Given records ->

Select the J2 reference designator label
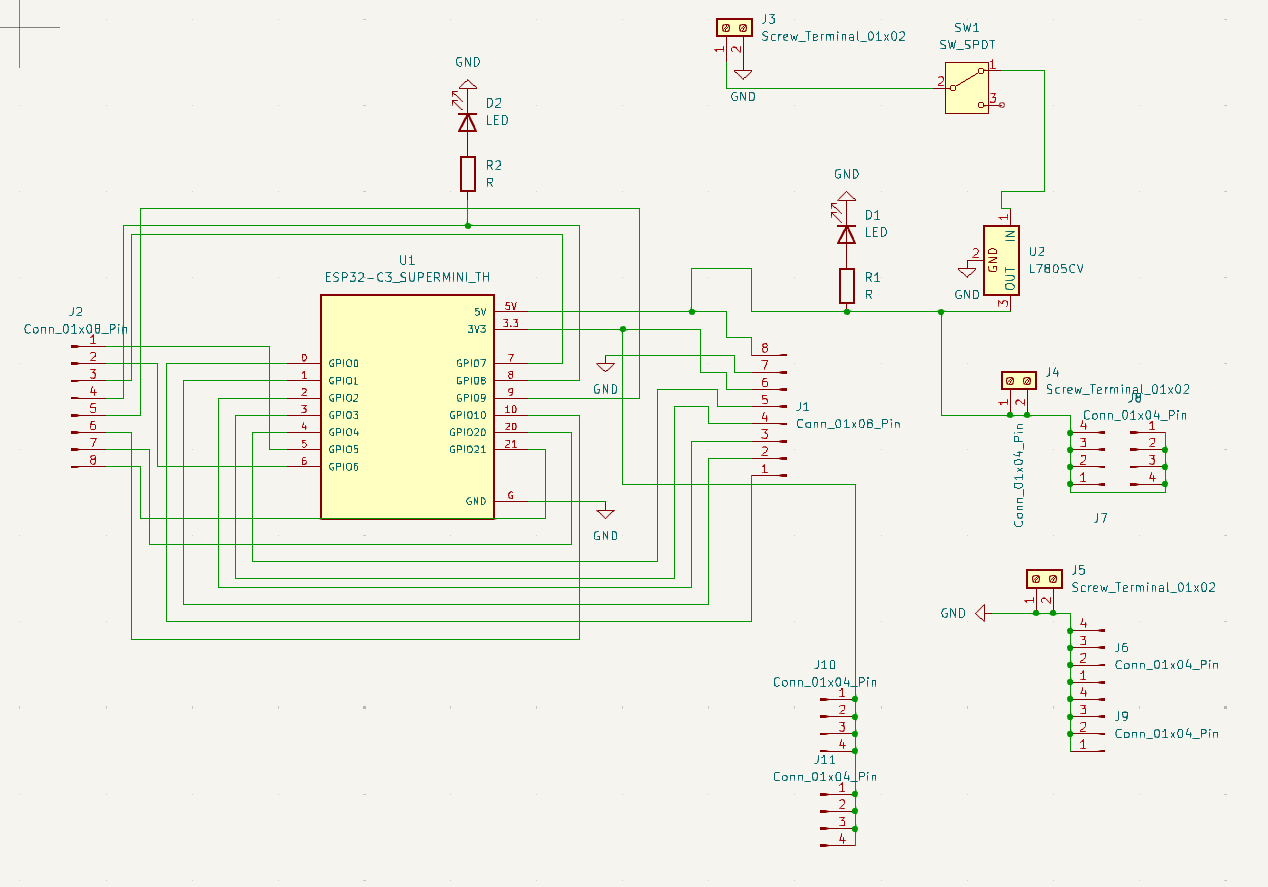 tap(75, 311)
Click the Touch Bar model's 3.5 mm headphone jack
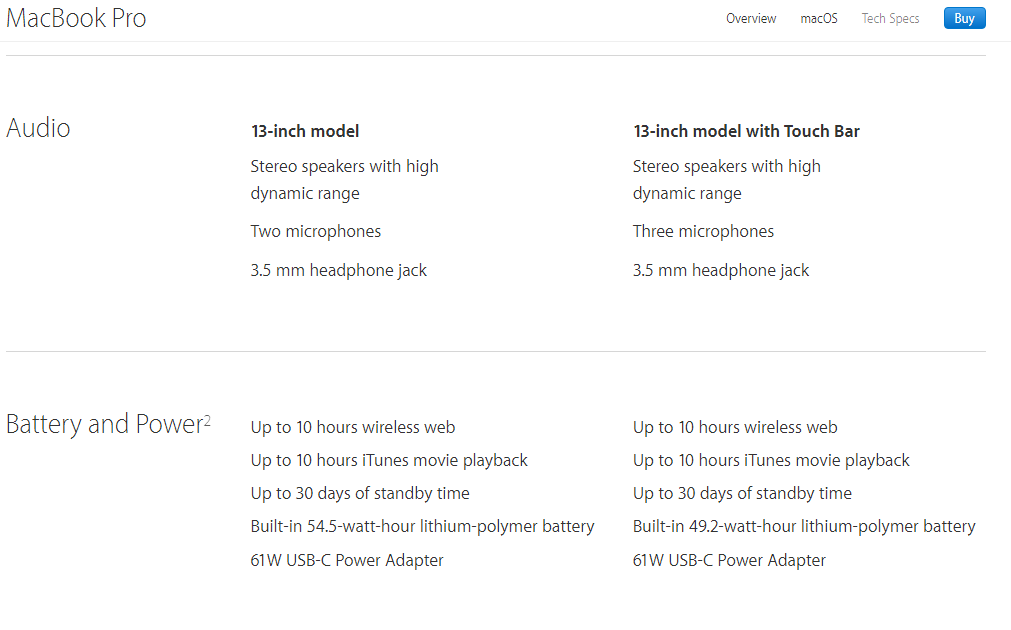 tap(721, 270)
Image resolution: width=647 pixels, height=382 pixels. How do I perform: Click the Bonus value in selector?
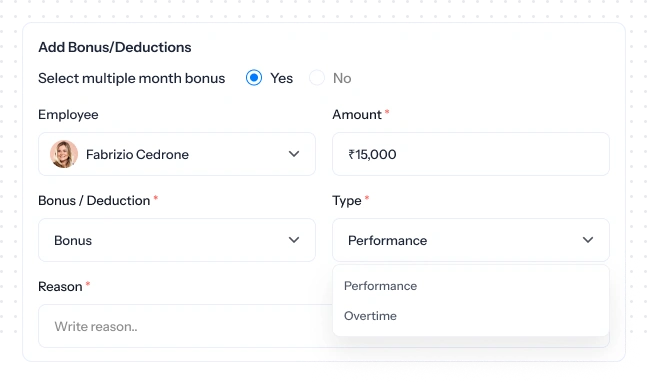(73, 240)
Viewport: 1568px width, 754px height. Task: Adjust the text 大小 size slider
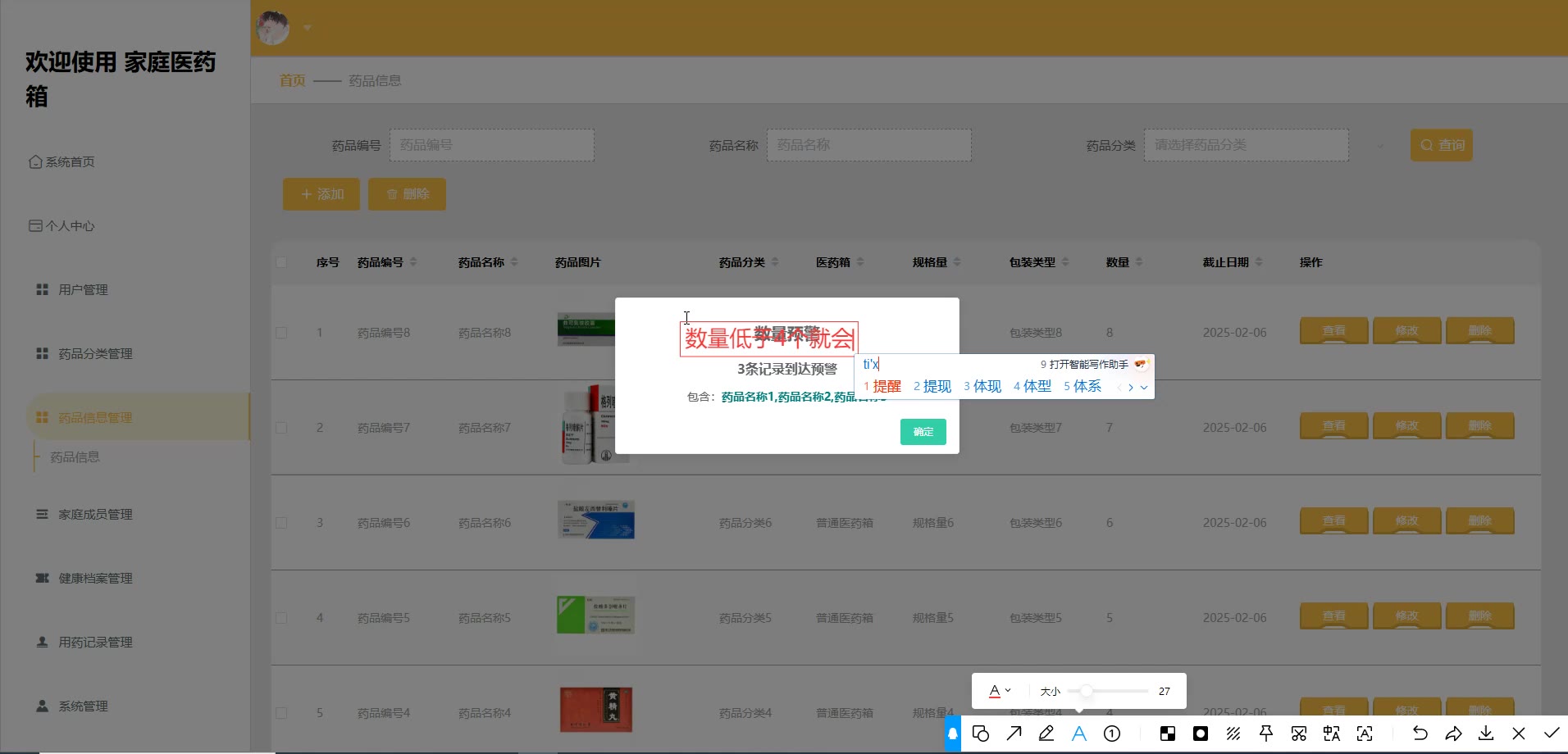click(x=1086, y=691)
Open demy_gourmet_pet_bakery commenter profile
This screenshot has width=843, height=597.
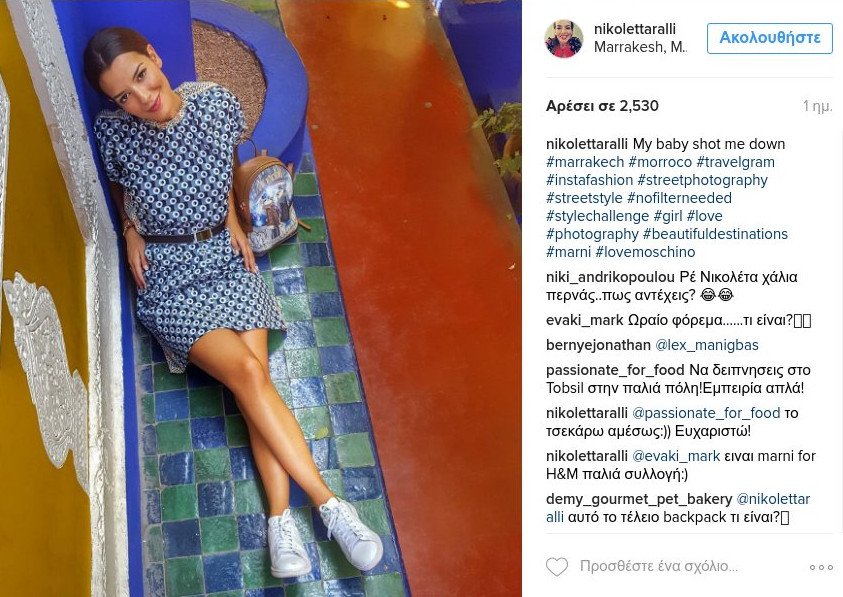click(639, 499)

Assignment ->
The range to set down runs from the line containing "Image resolution: width=647" through the final line of the data, both ends included; give it exactly and drop the pictures.

Result for this task ->
Image resolution: width=647 pixels, height=382 pixels. How do I perform: Click the Bonus value in selector?
(73, 240)
Viewport: 1568px width, 754px height. Task: Adjust the text 大小 size slider
click(x=1086, y=691)
Open demy_gourmet_pet_bakery commenter profile
This screenshot has width=843, height=597.
click(639, 499)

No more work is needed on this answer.